FAU researchers are investigating ethical and legal challenges to using artificial intelligence in clinical diagnostics.
Artificial intelligence (AI) is becoming more common in clinical practice. Increased computing power, greater volumes of data generated, and progress in machine learning promise new possibilities in clinical research and patient care. However these developments also raise certain ethical and legal questions. How will the role of doctors and patients change if AI is used in diagnostic procedures? Who is responsible for the consequences of AI-assisted processes in clinical contexts? A research project financed by the Federal Ministry of Education and Research and led by ethicist Prof. Dr. Peter Dabrock at Friedrich-Alexander-Universität Erlangen-Nürnberg (FAU) has set out to answer these questions.
Artificial Intelligence has already begun to influence many different aspects of our lives. Particularly high expectations have been raised in the area of clinical applications. Computer-based, automated and self-learning systems could potentially analyse patients’ health to optimise the reliability and cost efficiency of clinical decisions.
Although many AI developments are still at an early stage, the first applications are already being used in clinical practice. Diagnostic imaging procedures were among the first applications to capture the interest of major technology companies. Google presented a deep learning application in 2016 that was designed to detect diseases of the retina. Microsoft is also active in the field of automated analysis of radiology images and is working on a method to improve tumour localisation – a complex and time-consuming process that is potentially subject to human error. IBM is using AI to optimise the choice of cancer therapies.

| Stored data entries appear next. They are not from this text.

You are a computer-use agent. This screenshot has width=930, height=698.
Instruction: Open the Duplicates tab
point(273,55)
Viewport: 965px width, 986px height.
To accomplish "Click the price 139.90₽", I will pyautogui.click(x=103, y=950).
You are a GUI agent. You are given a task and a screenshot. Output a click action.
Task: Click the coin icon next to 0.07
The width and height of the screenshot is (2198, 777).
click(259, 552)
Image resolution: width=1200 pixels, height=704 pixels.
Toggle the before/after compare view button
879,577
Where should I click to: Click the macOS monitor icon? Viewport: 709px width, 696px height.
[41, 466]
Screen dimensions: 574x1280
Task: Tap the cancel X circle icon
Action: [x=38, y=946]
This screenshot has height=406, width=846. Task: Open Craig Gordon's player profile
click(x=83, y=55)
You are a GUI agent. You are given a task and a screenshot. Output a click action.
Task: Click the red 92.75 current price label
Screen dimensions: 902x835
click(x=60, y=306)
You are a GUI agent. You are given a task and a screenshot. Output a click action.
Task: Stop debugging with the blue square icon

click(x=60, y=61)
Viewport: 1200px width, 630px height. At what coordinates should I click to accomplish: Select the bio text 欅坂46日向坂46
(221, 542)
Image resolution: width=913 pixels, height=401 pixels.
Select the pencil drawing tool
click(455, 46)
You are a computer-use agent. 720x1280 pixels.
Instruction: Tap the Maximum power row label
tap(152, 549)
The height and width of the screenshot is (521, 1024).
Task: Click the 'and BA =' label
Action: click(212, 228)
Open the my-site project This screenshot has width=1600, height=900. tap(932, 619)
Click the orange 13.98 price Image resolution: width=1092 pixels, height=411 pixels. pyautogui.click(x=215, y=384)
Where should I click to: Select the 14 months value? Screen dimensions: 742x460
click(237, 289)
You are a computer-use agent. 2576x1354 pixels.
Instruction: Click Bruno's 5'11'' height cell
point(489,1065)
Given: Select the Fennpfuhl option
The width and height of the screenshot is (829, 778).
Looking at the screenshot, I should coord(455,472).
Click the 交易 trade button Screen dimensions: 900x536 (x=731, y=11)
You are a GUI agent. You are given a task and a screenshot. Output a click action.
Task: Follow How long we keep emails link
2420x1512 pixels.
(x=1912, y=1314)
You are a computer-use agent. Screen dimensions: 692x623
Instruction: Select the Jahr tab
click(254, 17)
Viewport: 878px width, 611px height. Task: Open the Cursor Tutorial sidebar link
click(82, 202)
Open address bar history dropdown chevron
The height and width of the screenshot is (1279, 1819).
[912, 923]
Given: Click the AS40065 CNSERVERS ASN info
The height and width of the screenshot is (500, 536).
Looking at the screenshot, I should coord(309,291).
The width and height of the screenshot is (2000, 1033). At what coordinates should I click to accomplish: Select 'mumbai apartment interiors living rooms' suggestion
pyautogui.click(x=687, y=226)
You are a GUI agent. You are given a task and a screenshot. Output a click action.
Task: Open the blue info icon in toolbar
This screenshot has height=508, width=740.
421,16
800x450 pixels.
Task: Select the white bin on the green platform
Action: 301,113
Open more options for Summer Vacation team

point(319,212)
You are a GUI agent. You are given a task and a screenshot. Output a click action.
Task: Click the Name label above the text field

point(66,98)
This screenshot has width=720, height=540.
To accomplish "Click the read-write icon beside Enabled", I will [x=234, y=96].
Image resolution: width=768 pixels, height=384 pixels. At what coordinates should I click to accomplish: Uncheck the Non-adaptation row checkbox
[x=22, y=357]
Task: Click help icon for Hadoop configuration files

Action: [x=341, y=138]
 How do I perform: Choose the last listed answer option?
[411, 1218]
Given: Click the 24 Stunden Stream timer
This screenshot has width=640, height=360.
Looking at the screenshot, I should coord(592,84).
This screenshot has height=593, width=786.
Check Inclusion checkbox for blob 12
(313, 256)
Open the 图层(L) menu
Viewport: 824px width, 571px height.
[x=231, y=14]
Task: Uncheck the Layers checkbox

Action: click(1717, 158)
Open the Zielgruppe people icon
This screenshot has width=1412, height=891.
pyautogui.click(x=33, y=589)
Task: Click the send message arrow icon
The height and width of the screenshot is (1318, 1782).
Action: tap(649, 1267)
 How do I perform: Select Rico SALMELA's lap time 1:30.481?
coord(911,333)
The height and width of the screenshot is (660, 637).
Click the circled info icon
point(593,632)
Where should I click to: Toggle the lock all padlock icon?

Applications such as these demonstrate the potential of using AI in clinical practice. ‘We also need to bear in mind the challenges facing us on the way to realising this potential,’ explains Prof. Dr. Peter Dabrock, head of the collaborative project and Chair of Systematic Theology II (Ethics) at FAU. Deep learning applications are often described as black boxes. Although they can recognise patterns in vast amounts of data better than humans, it is important to remember that their complexity often means that users and even software engineers do not fully understand how they work – an aspect which should not be underestimated in a clinical context where winning the trust of physicians and patients is paramount.
‘In the field of clinical AI there are at least two key questions: How can automated, self-learning and partially inaccessible systems be designed and integrated in decision processes to improve the quality of patient care while maintaining the sovereignty of the user and patient? And above all: who is morally and legally responsible if AI leads to clinical errors in patient care? Such debates are also at an early stage on an international level,’ says Prof. Dabrock.
Recommendations for using AI in clinical practice
Teams of legal experts led by Prof. Dr. Susanne Beck from Leibniz Universität Hannover, technical experts led by Prof. Dr Sebastian Möller from the German Research Center for Artificial Intelligence (DFKI) and physicians led by Prof. Dr. Klemens Budde from Charité Berlin who have used AI-assisted systems in nephrology will assess the normative, legal and technical aspects of using AI-based technology to support clinical diagnostics. The group aims to propose recommendations and regulations on the use of AI technology in clinical applications. The project ‘vALID: Artificial-Intelligence-Driven Decision-Making in the Clinic. Ethical, Legal and Societal Challenges’ is being funded by the Federal Ministry of Education and Research with 750,000 euros for the duration of three years.